A natureza nos apresenta uma finalidade dispersa. Ela é uma demonologia, repleta de forças supranaturais, das quais nenhuma é sobrenatural.

O verdadeiro país da finalidade é o homem interior: como ‘meta final’ da natureza, na medida em que ele não é natureza mas pura liberdade sem raízes.

O homem é antiphysis (liberdade) e arruína a natureza opondo-se a ela. Arruína-a ao fazê-la passar para uma outra ordem. É um pensamento humanista.

Em Bruschvicg há o desmembramento da idéia de Natureza, entendida como sistema de princípios e leis. Não cabe mais distinguir entre o que se nos aparece e a verdade total, e isso tanto fora de nós como dentro de nós. Não existe mais diferença entre o que sei de mim e o que sou. O universo é o objeto construído. A idéia de mundo um encontro de sincronismos. E o corpo é como “dados sensíveis, zoologicamente humanos”.

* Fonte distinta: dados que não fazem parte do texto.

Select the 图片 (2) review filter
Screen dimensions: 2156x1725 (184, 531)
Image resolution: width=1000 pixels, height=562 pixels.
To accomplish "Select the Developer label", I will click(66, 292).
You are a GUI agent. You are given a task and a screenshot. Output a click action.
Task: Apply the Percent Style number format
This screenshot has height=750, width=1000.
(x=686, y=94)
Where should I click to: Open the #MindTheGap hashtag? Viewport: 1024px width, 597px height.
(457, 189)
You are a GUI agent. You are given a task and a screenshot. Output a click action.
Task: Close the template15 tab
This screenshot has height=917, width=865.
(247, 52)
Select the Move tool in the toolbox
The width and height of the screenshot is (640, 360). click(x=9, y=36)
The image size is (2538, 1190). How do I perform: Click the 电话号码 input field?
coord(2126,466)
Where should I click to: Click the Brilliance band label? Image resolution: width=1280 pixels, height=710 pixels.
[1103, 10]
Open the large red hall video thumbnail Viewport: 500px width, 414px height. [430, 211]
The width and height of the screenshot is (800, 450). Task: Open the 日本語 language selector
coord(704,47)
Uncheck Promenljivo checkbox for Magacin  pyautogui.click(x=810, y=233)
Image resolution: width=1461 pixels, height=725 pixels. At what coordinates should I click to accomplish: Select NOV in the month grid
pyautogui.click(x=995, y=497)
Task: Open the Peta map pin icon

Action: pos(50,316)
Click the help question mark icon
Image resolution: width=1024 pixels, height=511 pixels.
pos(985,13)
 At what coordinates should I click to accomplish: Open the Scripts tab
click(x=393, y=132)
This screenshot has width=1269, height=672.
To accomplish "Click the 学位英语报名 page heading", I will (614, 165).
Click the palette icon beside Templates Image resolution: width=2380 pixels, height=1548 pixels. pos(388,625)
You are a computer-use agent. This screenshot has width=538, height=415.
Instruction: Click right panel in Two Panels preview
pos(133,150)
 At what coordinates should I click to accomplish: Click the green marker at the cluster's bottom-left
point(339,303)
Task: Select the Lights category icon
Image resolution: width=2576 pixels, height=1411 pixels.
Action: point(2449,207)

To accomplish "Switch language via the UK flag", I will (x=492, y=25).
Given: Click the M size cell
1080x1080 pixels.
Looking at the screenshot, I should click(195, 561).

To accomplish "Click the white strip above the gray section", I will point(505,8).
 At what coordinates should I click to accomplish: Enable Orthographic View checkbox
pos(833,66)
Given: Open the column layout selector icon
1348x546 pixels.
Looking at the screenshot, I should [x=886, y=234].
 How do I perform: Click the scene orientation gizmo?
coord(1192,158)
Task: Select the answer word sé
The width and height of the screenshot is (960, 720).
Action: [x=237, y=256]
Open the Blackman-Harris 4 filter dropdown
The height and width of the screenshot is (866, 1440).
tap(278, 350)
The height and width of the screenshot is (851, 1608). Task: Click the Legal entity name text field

Seguindo o exorcismo de Deus à natureza, iniciada no humanismo, vemos no romantismo a natureza para além do mundo e aquém de Deus: não é nem mundo nem deus. É um produtor que não é todo poderoso, que não chega a terminar sua produção. Movimento de rotação que nada produz de definitivo. É ao mesmo tempo passiva e ativa, produto e produtividade, que tem sempre necessidade de produzir outra coisa.
Finalismo e causalismo são ambos rejeitados como artificialismos. Surge uma filosofia que confronta o artificialismo humano como o seu exterior, com a Natureza.

Em Schelling, os homens não passam de imagens, sonhos. Eles são como um homem cuja impotência é comparável àquela de um povo que, em seus esforços otimistas em direção àquilo que chama de civilização e de Luzes, chegou a tudo dissolver em pensamentos.
Para Schelling, tudo nasce a partir de nós, a Natureza é confiada a nossa percepção. Somos os pais de uma natureza de que somos filhos. É no homem que as coisas se tornam por si mesmas conscientes; mas a relação é recíproca: o homem é o vir a ser consciente das coisas.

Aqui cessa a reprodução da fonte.